(Your goal)
Only one stretch of the data below is needed. Output the lines from the one with "The width and" up to and including the one with "Click the 6h refresh badge on USD.AI (3)", exactly as they stand.

(Supplied data)
((
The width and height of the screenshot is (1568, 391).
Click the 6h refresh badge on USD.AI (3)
))
((
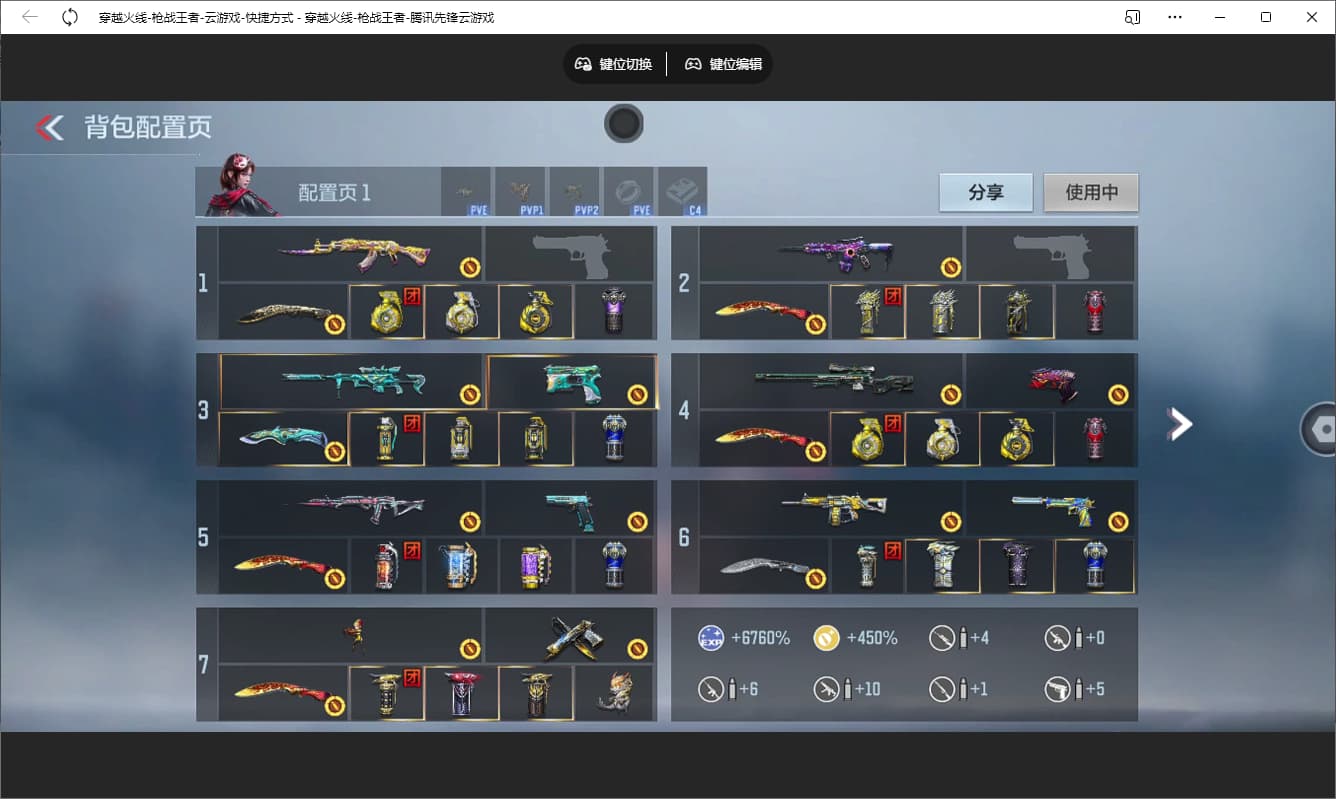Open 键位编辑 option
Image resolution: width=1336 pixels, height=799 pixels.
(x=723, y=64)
))
(Answer to this problem)
The width and height of the screenshot is (1568, 391).
Click the 6h refresh badge on USD.AI (3)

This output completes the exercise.